C'est là que l'expérience client Singapore Airlines dépasse les attentes : l'un des PNC qui s'était occupé de nous à bord, nous voyant bloqués, vient spontanément prendre de nos nouvelles et proposer son aide. L'agent lui explique la situation et nous échangeons quelques mots. Je lui fais part de ma surprise concernant la fluidité du passage ; il me répond que c'est la norme ici, d'autant que sur ce vol, plus de 75 % des PAX sont en transit. Une démarche proactive, agréable et très professionnelle !
Dix minutes plus tard, direction le carrousel 42. La zone est vraiment spacieuse et plaisante. Surprise en arrivant devant le tapis : aucun bagage en vue ?

Je remercie chaleureusement le CP. Il me répond très naturellement que c'est tout à fait normal et nous souhaite un excellent séjour à Singapour. Constater que leur sens du service ne s'arrête pas à la porte de l'avion, même 30 minutes après l'atterrissage, est tout simplement exceptionnel.
Direction la zone VTC (merci à vos contributions qui m'ont permis de charger Grab avant d'arriver).
La première enseigne croisée casse un peu le dépaysement :)

Le tableau des arrivées nous replonge dans l'ambiance, de par la provenance des vols et la diversité des compagnies.

Le premier Grab annulera la course : c'est un 4 places, mais pour un seul bagage seulement. Il nous explique qu'il faut réserver un 6 places (environ 1,50 € plus cher) pour être sûr de caser toutes nos valises. J'ai enfin trouvé un avantage aux bagages retardés !
Nous voici 10 minutes plus tard, à vive allure en direction de notre hôtel.

Le Pullman : pas mal de rappels aux mythiques trains sont la marque de fabrique de cet établissement.
Nous avons été surclassés en suite, et une surprise m'attend dans la chambre (c'était mon anniversaire quelques jours plus tôt).

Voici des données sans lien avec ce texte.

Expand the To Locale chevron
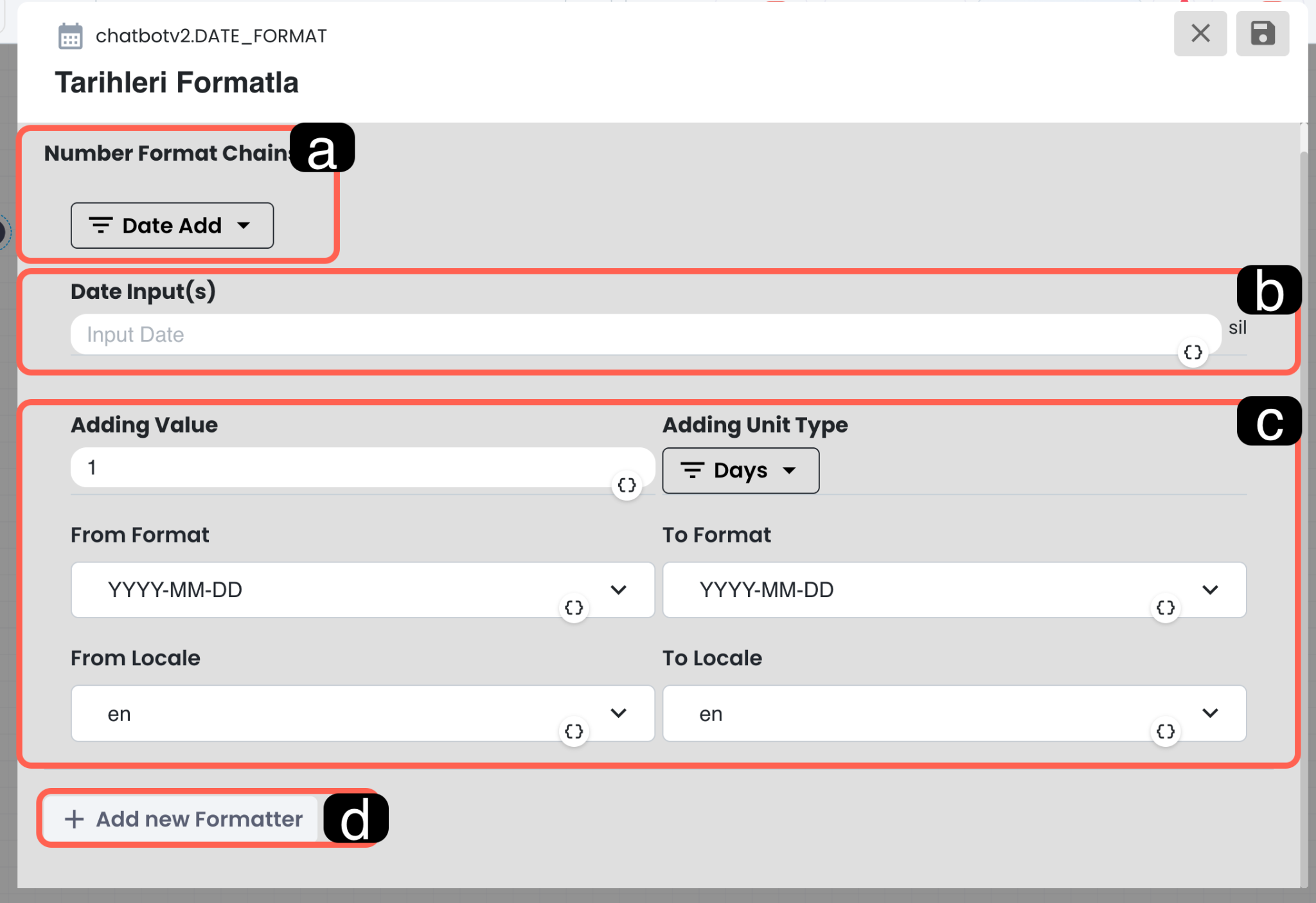The width and height of the screenshot is (1316, 903). tap(1210, 713)
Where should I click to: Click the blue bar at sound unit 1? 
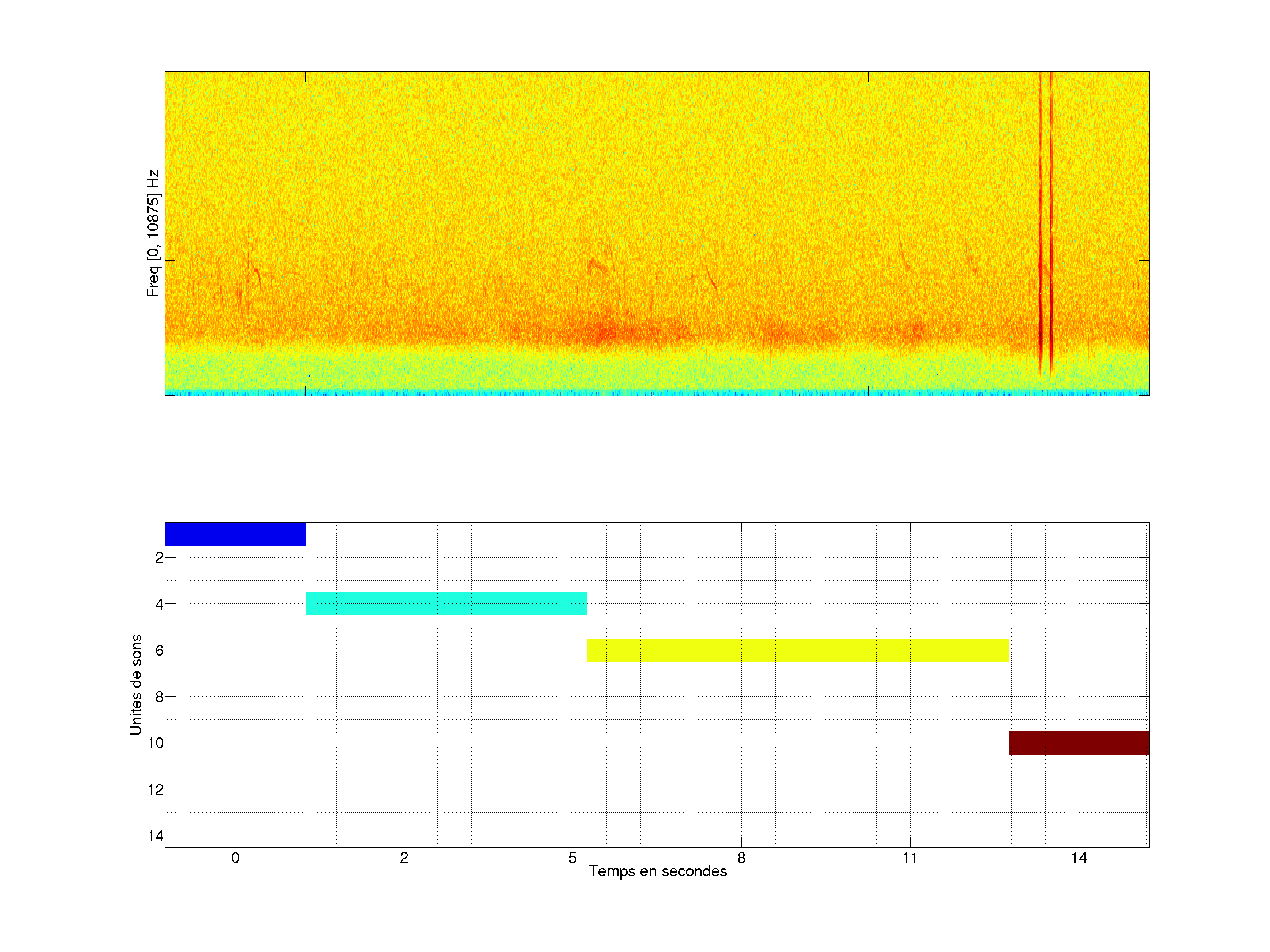235,534
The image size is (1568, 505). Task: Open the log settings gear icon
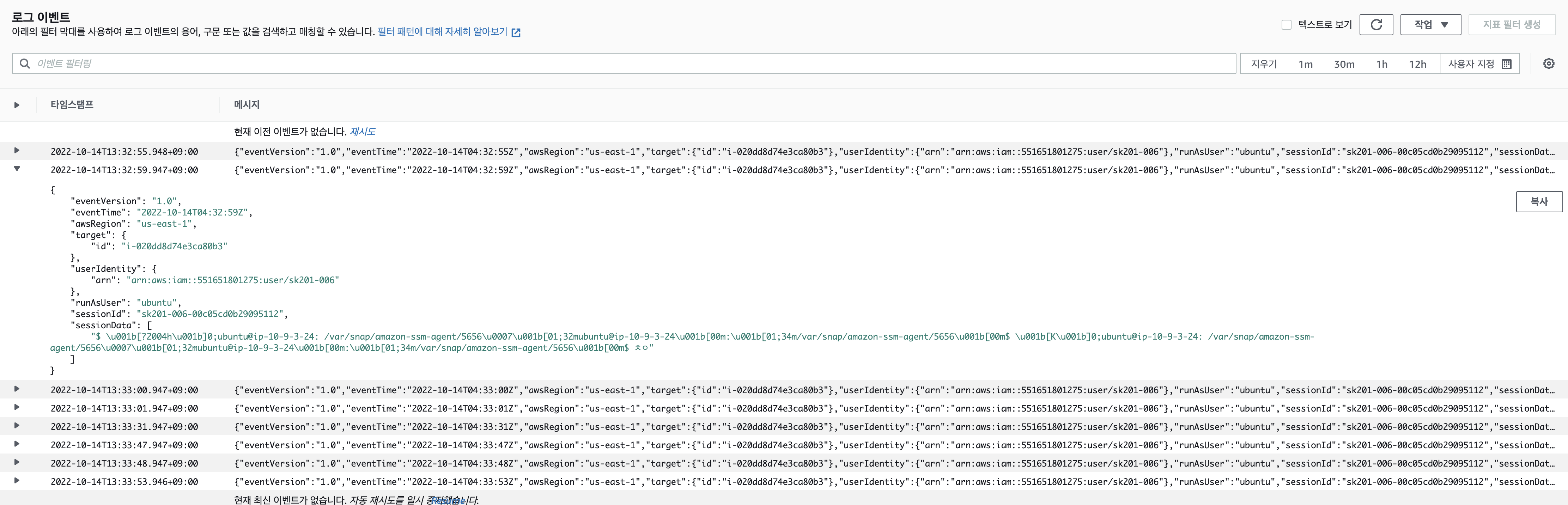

Merci de m'avoir lu et à très vite pour le dernier segment nous ramenant vers Paris !
Merci pour ce FR !
Un surclassement en vol sur SQ, tu devrais vraiment jouer à Euromillions, y'a 193 millions ce vendredi. Et de meilleures probabilités de victoire ^^
Bravo rien que pour ça ! Et du coup merci pour ce FR "double cabine" !
A+
Merci Gilles pour cette suite.
C'est vraiment dommage de n'être resté que deux jours en Nouvelle Zélande ! Il s'agit tout de même de l'un des plus beaux pays de la planète...
La réputation de SQ n'est plus à faire, malgré le leadership actuel de QR, la compagnie de l'île etat envoie du lourd.
Les uniformes des SQ girls sont magnifiques, c'est une règle sur la quasi totalité des Majors asiatiques.
Comme le dit Pititom, tu as été plus que vernis avec ce surclassement en vol, c'est d'ailleurs la première fois que je vois ça...
Un très bon vol évidemment.
Changi reste selon moi, le plus bel aeroport mondial.
A bientôt !
J'ai oublié de mentionner que les deux prestations étaient convaincante.
Bonjour et merci pour le FR.
Un parcours parfait de A à Z, et même au delà avec cette gentillesse et professionnalisme de l'équipage après le débarquement.
J'imagine que cela doit être frustrant de quitter la Nouvelle-Zélande seulement deux jours après s'y être posé. La destination donne tellement envie mais comme ont dit le couple de français, je pense qu'il faut prévoir 3 semaines minimum.
Il est appréciable de la part des PNC d'avoir rappelé à l'ordre cette voisine.